I had two friends who invited me to participate in two different Facebook challenges at roughly the same time, so I turned it into my own creation, which I called the “Life is Good with Books I Love” challenge. Now the problem with the challenge was I was only supposed to post the pictures of the books with no explanation. <Gasp> Asking writers to not talk about their favourite books is like…well, let’s just say that it is a different sort of challenge. So I thought I could at least blog about it. So here they are, the seven books I chose and why.
“Embers” by Richard Wagamese
I blogged about what this book meant to me earlier this year. I’ve been turning a lot to books that soothe my soul in the past year or two, and I found this one to be so magical that I bought it. For excerpts from this amazing, soul soothing book, click here.
“Loving vs. Virginia” by Patricia Hruby Powell; illustrated by Shadra Strickland
I had never heard of the story of this interracial couple who fought to decriminalize interracial marriages until last year. This beautiful novel in verse, which was eye opening for me, alternates between Richard and Mildred Loving’s viewpoints.
Read this article for some of the background of the case and for some books, including this one, that tell the story.

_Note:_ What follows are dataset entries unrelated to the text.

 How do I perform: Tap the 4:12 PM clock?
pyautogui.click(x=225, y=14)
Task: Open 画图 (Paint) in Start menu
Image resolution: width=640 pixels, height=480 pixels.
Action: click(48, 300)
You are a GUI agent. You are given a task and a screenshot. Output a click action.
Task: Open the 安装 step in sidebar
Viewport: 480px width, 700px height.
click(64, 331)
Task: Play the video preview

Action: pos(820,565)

“Braiding Sweetgrass” by Robin Wall Kimmerer
Last week I wrote about how I am reigniting my love for my garden, and this is the book I mentioned in that post.

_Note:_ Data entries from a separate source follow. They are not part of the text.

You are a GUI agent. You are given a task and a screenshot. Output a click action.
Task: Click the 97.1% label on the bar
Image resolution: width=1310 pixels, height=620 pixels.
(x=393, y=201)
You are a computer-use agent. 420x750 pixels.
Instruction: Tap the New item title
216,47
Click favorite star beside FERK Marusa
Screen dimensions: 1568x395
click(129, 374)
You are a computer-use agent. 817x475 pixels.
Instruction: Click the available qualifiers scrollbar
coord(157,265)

First published in 2003, the book has had a resurgence in popularity. Read an interview with the author here, in which she talks about the current pandemic situation and hope for the future.

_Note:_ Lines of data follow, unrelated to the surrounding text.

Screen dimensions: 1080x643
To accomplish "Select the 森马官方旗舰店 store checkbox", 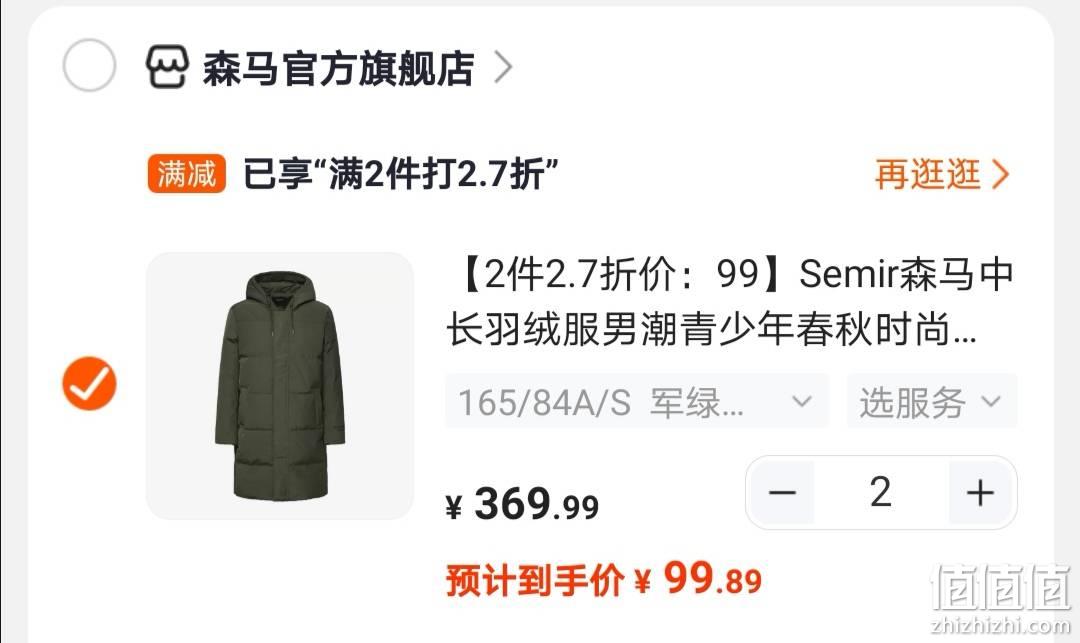I will tap(89, 65).
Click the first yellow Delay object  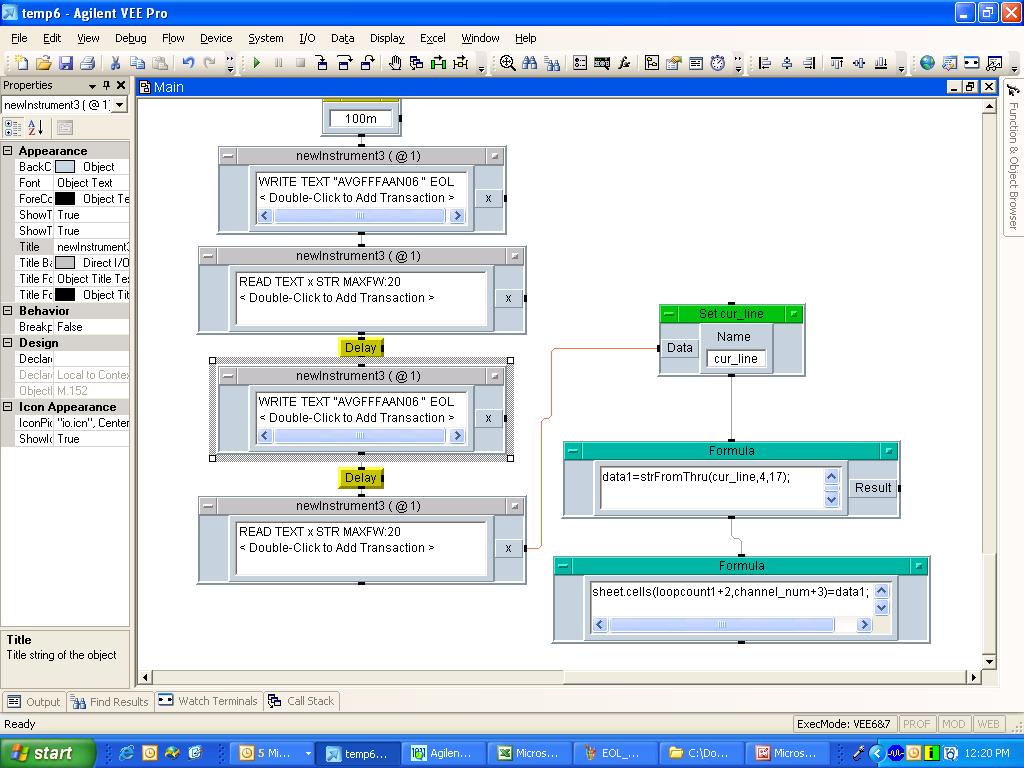pyautogui.click(x=360, y=348)
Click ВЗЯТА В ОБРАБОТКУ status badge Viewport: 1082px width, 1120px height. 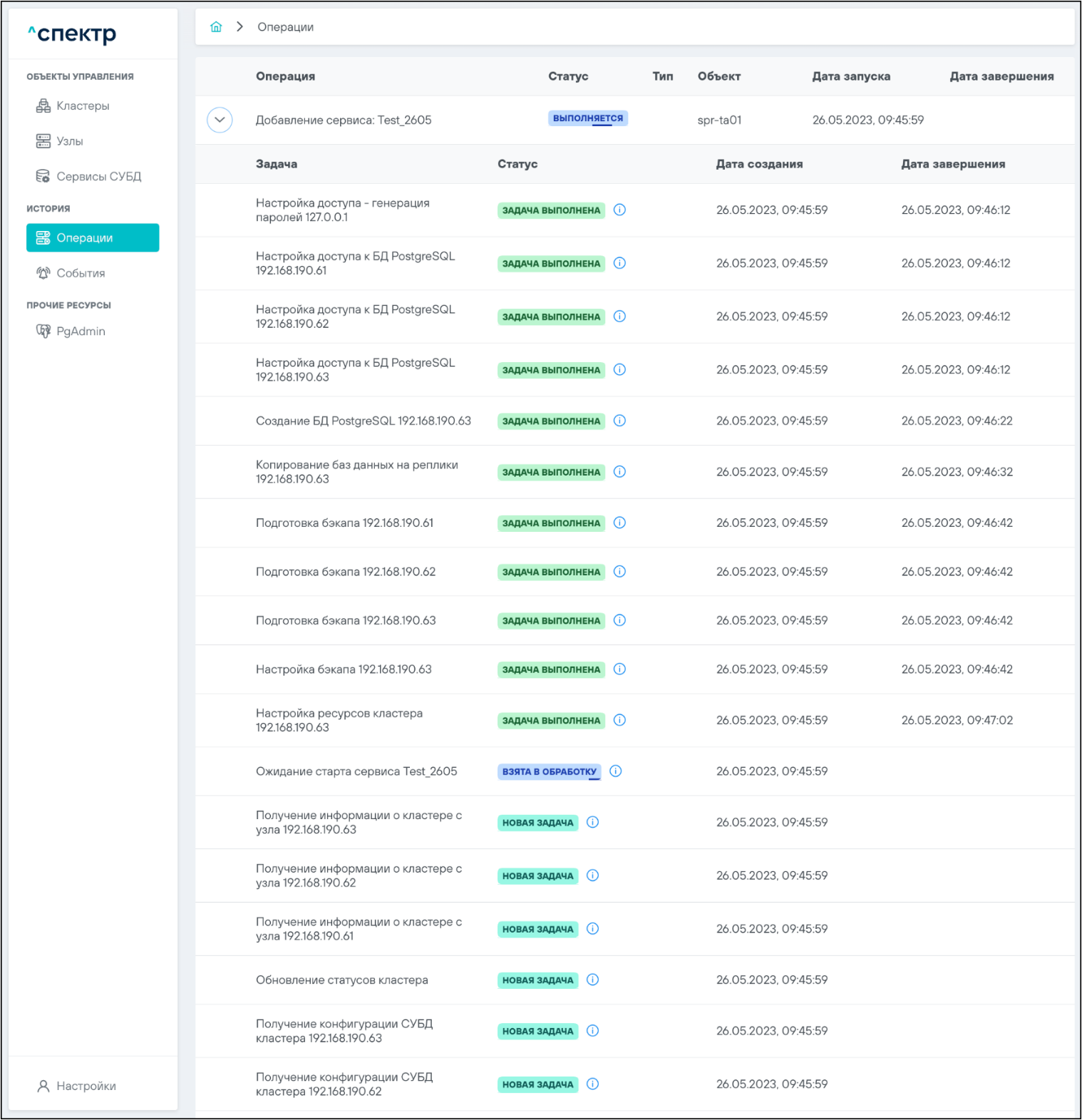(x=549, y=771)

“Light a Candle” by Godfrey Nkongolo and Eric Walters; illustrated by Eva Campbell
Before he became the president of an independent Tanzania in 1962, Julius Nyerere had the idea of lighting a candle at the top of Mount Kilimanjaro, and this did indeed happen after he became president. The book is the story of the Uhuru (freedom) torch.
My father was born in this country before it became independent and when it was called Tanganyika (Territory), and so I have always had an interest in the country.
Click here to read what I had to say about the book in a previous blog post.
“A Many Splendoured Thing” by Han Suyin
This novel about Eurasian Suyin and her English lover Mark provided comfort and insight in the early years of my marriage, while I was living in Beijing. The author Han Suyin was half-Chinese and half-Belgian, which gave her a unique perspective on bicultural and biracial relationships.
“Women Who Run With the Wolves” by Clarissa Pinkola Estés
A gift from my bestie, this book is as relevant today as it was when it was first published in 1992.
If you don’t have time to read it right now, this article contains an excellent summary.
“The Art of Bev Doolittle”
I love optical illusions and I love nature, and Doolittle’s art combines both. I fell in love with her art when I was a young woman.
Watch this video for examples of her pictures.
I could likely do this challenge for a year and then some, so there were many books I left out like my childhood favourites “Anne of Green Gables” and “The Lion, the Witch, and the Wardrobe.